Eagle mollò Phoenix e rimase a osservare i due ragazzi per terra. L'aspetto di Swan era tornato quello di sempre, della ragazza minuta e indifesa che era. Raven e Eagle si scambiarono un'occhiata significativa, come per rassicurarsi l'un l'altro che era tutto a posto. Avevano tutta l'aria di essere avvezzi a quel genere di situazione, al punto da non considerarla affatto eccezionale. E avevano ristabilito la solita aria complice, quella che tanto stupiva Phoenix, di chi sa perfettamente che la responsabilità del proprio ruolo viene prima di qualsiasi sentimento o relazione personale.

Dopo quel lungo momento di sospensione, Raven fece un lieve cenno in direzione di Eagle.

"È tutto a posto", disse piano, calmissimo. "Ci penso io a portarla a casa. Voi andate".

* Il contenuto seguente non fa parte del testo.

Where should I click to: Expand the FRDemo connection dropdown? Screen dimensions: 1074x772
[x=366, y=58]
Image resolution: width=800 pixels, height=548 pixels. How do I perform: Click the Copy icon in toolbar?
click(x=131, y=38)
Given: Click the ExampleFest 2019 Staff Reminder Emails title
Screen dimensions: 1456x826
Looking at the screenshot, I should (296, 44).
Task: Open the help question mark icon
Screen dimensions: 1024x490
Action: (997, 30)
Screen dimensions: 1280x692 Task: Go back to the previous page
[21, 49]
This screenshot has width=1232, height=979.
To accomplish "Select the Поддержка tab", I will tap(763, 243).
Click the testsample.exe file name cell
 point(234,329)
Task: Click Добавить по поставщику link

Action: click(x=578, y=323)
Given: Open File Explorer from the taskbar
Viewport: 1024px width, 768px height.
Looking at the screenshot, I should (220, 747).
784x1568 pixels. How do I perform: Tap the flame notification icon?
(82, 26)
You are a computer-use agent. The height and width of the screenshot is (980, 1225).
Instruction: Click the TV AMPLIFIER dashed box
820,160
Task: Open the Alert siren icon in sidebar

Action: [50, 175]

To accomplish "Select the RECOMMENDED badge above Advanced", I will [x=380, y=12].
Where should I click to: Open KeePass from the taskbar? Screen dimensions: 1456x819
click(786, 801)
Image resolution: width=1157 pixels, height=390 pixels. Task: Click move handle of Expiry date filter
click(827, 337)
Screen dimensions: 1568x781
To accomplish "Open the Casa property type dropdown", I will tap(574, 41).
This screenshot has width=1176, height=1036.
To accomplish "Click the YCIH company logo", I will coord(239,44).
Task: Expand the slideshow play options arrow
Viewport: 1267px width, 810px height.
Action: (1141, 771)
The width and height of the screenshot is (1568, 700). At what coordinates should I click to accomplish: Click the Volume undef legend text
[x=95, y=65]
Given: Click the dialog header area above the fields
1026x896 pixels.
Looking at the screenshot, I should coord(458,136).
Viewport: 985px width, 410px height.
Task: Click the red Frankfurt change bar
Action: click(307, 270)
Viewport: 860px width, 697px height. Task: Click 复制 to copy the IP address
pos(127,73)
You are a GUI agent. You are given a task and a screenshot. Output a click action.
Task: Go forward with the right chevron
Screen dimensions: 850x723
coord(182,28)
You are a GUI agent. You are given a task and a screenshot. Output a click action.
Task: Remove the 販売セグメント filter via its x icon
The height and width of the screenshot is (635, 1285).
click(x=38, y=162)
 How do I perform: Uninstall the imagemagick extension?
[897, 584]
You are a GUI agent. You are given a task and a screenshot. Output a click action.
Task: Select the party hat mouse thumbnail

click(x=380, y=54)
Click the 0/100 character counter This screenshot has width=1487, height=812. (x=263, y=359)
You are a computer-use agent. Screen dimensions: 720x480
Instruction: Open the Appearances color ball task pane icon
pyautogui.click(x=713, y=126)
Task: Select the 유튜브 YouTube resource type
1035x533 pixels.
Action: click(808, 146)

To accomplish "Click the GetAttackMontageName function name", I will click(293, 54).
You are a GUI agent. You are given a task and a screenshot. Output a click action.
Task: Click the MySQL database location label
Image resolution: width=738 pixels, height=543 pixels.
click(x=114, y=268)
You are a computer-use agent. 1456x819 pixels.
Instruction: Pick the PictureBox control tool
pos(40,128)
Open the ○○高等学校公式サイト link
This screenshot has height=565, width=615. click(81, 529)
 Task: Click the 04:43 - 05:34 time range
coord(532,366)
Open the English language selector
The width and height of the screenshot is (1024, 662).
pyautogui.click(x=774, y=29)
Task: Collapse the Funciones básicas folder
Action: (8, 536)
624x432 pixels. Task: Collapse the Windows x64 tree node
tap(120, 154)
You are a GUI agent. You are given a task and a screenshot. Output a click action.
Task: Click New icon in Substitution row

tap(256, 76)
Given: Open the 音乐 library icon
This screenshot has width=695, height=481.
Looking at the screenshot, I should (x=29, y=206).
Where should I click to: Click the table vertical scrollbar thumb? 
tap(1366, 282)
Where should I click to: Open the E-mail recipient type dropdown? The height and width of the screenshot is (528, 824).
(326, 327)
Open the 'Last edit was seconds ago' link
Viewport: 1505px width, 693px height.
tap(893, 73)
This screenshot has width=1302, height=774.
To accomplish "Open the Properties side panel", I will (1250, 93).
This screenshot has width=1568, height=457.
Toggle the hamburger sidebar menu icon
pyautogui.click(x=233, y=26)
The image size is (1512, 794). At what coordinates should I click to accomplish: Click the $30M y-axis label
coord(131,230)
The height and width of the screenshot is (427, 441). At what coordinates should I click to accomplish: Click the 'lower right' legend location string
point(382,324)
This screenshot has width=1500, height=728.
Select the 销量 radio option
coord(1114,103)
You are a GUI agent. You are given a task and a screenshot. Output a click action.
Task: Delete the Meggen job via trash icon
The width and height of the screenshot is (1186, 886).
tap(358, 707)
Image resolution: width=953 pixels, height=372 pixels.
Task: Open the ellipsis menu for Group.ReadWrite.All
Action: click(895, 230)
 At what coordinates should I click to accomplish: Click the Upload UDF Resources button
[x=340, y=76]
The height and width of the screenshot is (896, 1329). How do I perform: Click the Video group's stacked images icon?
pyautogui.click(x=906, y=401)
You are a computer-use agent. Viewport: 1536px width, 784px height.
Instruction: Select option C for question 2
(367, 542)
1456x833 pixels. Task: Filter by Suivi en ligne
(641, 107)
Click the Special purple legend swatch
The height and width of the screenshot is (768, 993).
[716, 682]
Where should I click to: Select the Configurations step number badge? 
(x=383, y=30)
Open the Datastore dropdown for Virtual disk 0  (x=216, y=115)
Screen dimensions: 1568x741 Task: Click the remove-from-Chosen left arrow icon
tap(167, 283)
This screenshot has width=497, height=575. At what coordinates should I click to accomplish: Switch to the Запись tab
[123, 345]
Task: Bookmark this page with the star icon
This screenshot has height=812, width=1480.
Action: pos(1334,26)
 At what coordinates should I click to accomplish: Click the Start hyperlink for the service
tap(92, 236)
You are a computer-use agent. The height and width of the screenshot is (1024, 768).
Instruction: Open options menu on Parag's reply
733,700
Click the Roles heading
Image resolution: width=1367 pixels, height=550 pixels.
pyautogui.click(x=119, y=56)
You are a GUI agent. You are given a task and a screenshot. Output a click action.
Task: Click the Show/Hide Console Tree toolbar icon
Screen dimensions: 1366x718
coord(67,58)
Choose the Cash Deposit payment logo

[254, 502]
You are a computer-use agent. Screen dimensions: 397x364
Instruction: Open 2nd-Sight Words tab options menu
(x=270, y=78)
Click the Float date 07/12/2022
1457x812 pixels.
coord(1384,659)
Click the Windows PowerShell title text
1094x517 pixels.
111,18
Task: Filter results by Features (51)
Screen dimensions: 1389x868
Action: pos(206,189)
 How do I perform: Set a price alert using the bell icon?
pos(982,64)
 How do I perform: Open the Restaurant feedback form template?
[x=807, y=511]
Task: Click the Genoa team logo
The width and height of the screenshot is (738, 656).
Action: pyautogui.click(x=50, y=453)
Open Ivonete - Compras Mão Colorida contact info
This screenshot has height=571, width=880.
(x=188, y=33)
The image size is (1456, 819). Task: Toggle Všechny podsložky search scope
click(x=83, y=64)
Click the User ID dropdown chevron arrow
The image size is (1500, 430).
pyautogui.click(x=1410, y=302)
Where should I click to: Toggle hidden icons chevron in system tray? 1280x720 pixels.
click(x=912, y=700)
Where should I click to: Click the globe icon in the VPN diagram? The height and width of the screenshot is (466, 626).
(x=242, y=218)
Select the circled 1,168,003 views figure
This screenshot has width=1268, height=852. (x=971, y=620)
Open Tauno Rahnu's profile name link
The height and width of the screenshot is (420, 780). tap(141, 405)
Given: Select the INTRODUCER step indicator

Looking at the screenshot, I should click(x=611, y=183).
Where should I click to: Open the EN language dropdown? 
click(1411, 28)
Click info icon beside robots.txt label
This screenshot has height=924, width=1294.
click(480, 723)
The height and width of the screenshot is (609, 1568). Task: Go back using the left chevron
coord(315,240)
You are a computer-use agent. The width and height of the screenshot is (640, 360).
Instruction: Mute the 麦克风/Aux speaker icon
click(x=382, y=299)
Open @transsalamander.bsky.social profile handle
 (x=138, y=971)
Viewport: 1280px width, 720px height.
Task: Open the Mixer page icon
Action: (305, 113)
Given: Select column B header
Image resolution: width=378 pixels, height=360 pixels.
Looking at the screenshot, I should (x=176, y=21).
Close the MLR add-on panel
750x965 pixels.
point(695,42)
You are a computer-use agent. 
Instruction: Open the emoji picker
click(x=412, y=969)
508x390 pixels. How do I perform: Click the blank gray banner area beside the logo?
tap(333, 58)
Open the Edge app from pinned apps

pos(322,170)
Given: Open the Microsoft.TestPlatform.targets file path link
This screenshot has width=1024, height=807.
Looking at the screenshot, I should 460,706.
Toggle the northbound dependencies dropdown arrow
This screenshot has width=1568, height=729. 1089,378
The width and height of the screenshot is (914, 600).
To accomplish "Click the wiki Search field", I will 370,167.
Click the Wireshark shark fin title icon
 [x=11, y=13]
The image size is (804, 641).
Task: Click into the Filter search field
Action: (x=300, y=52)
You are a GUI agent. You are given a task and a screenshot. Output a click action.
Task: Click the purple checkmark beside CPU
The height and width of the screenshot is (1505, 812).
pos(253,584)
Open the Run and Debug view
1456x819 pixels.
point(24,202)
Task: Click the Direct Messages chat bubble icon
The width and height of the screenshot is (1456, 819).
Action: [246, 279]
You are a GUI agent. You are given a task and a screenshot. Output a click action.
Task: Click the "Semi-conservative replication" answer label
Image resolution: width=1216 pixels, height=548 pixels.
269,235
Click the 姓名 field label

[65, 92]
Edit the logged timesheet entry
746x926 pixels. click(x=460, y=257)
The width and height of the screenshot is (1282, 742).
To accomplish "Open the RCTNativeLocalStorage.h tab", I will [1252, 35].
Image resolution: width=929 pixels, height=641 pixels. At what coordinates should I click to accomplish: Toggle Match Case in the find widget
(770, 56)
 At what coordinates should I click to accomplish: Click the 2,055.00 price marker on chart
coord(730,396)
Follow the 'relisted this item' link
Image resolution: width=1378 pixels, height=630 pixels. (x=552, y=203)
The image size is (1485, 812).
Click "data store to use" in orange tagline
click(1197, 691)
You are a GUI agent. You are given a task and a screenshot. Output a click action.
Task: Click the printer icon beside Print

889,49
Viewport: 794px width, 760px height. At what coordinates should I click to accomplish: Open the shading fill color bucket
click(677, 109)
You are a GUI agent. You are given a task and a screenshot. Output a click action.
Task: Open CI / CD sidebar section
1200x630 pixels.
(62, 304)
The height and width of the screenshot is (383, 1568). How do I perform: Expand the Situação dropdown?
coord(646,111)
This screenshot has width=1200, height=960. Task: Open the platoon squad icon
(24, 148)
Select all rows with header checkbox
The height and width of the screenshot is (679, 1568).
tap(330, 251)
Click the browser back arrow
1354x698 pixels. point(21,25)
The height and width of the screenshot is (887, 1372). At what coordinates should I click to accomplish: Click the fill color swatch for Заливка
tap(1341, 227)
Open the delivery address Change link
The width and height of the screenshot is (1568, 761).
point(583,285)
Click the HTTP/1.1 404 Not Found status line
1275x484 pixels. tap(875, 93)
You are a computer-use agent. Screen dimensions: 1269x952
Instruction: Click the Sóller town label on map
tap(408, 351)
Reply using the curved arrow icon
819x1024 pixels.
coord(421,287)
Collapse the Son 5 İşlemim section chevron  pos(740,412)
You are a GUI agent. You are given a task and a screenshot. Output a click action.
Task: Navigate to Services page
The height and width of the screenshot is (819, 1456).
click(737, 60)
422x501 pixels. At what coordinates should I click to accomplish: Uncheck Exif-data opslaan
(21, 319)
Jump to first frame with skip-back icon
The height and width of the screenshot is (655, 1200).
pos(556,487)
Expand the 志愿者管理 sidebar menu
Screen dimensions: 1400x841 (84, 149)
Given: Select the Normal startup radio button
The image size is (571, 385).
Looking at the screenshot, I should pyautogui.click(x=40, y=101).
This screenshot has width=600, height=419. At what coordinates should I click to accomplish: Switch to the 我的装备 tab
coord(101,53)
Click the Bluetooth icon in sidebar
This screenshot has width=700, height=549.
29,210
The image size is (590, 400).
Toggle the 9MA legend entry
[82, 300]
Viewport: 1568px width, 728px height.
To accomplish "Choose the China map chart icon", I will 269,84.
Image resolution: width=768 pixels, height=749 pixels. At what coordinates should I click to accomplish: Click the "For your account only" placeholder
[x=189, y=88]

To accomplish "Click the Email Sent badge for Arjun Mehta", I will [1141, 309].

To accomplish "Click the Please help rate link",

L'altro annuì senza replicare. Lanciò un'ultima occhiata triste a Swan, poi fece segno a Phoenix, che ancora era incapace di parlare, e si allontanò lasciandoli abbracciati per terra.

⸩ↂ⸨

Nemmeno quella notte Phoenix riuscì a chiudere occhio. Stava con le palpebre spalancate e si fissava i pugni serrati e sollevati in aria.

Per un brevissimo istante aveva pensato di chiamare Eagle, ma aveva scacciato immediatamente quell'idea dalla propria testa.

Continuava a guardarsi le mani, mentre la sua mente urlava di voler fuggire via, lontano, il più lontano possibile dal suo corpo. Non ci riusciva. Non riusciva a cancellare quella sensazione sgradevole che lo stava assalendo come una nausea e che non lo faceva respirare.

Non riusciva a cancellare il ricordo del calore vibrante che gli aveva arroventato le dita mentre Swan lo stava attaccando.